Reggae Boy
Kingston no está ni cerca del paraíso que los folletos turísticos que Jamaica le muestra al mundo; ahí se habla de playas exóticas, mar turquesa, arena blanca, exclusividad, paz y diversión. Básicamente se refieren a Montego Bay, uno de los puntos más alejados al erosionado puerto y capital de la isla, una ciudad poco tolerante, dura; ahí las cosas cuestan lágrimas y la droga envuelve cada esquina. Un sitio donde andar a pie cuando el sol desapareció es considerado un deporte extremo.
Robert, aunque todos le decían ‘Bob’, era un pequeño de familia campesina arrumbada en Nine Miles, un diminuto sitio en plena sierra brava. Su padre, Norval Marley, un marinero inglés de raza blanca, se casó muy joven con Cedella, una chica humilde de origen ghanés nacida en el Caribe, luego de que sus padres fueran traídos como esclavos desde África. La presión por parte de los abuelos británicos era tanta para que Norval disolviera su matrimonio, que un día desapareció cuando ‘Bob’ tenía cinco años. De su progenitor sólo supo un lustro después cuando éste falleció.

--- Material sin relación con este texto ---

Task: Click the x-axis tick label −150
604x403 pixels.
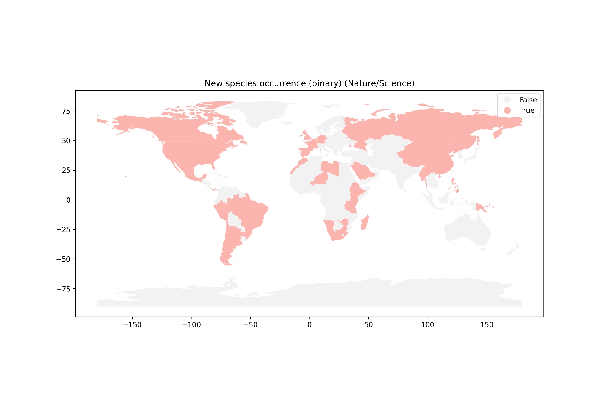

Quizá el único lazo que dejó atado en el inconsciente del mulato niño fue el amor por el deporte que los ingleses se ufanan de haber inventado: el futbol. No importaba que en la irregular e intransitable superficie al lado de la pequeña choza donde creció, el desgajado balón no corriera con dignidad, porque a ‘Bob’ le gustaba levantar la cabeza y empezar a dominar de a poco la pelota, soñando con ser como el joven brasileño sensación Pelé, ese chico del que hablaba la radio que recién había sorprendido al planeta ganando la Copa del Mundo en Suecia.